* [ЧТО НУЖНО СДЕЛАТЬ]: Выпишите из приведённых ниже записей все строки, содержащие слово «Where». Регистр букв учитывается.

* [СОХРАНЁННЫЕ СТРОКИ]:
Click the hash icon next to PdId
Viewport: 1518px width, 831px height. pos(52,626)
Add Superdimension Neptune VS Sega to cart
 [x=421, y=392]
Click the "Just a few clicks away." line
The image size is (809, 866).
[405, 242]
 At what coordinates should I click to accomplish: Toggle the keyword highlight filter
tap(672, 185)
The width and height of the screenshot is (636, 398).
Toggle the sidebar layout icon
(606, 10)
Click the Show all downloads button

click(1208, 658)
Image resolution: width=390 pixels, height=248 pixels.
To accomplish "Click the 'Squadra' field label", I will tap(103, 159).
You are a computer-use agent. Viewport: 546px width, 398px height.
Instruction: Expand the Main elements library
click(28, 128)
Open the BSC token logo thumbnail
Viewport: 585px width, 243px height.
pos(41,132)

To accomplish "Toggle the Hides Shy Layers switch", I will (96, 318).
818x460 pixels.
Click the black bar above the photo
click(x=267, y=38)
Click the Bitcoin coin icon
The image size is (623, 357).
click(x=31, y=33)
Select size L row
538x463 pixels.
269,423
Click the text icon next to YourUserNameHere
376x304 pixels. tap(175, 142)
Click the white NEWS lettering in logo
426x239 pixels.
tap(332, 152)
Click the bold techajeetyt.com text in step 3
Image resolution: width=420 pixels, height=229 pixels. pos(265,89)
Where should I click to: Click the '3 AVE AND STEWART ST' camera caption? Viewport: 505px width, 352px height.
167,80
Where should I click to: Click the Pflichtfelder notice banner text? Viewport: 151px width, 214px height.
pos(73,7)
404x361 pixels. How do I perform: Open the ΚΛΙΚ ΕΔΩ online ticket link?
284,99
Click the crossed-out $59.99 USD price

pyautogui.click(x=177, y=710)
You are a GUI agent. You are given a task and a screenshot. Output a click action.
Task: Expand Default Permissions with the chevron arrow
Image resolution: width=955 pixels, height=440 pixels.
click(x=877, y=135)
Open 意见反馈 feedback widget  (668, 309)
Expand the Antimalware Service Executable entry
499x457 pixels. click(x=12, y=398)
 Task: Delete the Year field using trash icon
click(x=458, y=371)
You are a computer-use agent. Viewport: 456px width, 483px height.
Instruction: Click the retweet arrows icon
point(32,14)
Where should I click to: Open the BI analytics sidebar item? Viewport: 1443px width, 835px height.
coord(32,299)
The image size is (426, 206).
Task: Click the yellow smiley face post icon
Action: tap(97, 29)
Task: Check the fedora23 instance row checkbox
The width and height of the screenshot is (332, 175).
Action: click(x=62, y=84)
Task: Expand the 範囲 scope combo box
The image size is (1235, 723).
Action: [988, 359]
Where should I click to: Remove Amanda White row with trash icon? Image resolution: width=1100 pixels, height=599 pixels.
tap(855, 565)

* [ОТВЕТ К УПРАЖНЕНИЮ]:
Where should I click to: Click the '3 AVE AND STEWART ST' camera caption? Viewport: 505px width, 352px height.
Where should I click to: Click the Pflichtfelder notice banner text? Viewport: 151px width, 214px height.
Where should I click to: Open the BI analytics sidebar item? Viewport: 1443px width, 835px height.
Where should I click to: Remove Amanda White row with trash icon? Image resolution: width=1100 pixels, height=599 pixels.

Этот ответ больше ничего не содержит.